CAMPO, Calif. — Now that the California real estate market is thawing out, might you be interested in buying a town?
For a mere $1,750,000--barely the cost of the fixer-upper in pricier ZIP codes--a buyer can own nearly all of this tiny mountain community 50 miles east of San Diego and just north of the Mexican border.
Bob and Betty Heslop--he's a retired Navy chief, she's a ceramist--have owned Campo for six years and have decided it is time to cash out and go fishing permanently.
"I'm getting rid of everything I own, except my wife," said Bob, 58. "I tried to talk her into it but she wouldn't go for it."
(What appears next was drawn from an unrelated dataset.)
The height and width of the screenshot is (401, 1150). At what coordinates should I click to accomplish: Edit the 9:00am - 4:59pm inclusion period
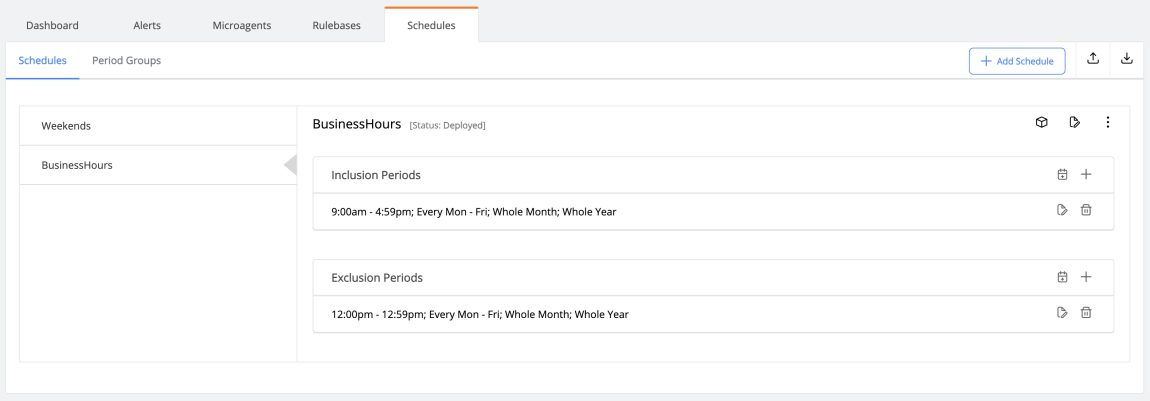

Betty, 53, married to Bob for 35 years, has heard the joke before. She is what you call a motivated seller. Still, she wants buyers to know that running a town, even one with a colorful and bloody history, is no walk in the woods.
"It's a lot of work," she said. "You're always on call."
The buyer will get 15 acres of land, a 28-unit apartment building, the Heslop's three-bedroom home, five warehouses and assorted buildings that accommodate a car repair shop, a coin-operated laundry, a Baptist church, hardware store, Betty's ceramics studio, Post 2080 of the Veterans of Foreign Wars, a thrift shop and a Post Office.
The buildings are mostly World War II leftovers from Camp Lockett, an Army base that was one of the last posts for the all-black cavalry units known as the Buffalo Soldiers.
After the attack on Pearl Harbor, the Army rushed 3,500 men and 5,000 horses to Camp Lockett for fear that the Japanese planned to use Mexico to launch sabotage raids or a full-scale invasion. When that fear waned, the troops were sent to North Africa and the camp was used for several hundred Italian POWs.
At the end of the war, the Italians were sent home (although pictures of their religious artwork are still on display at a local diner), and the Army ditched Camp Lockett.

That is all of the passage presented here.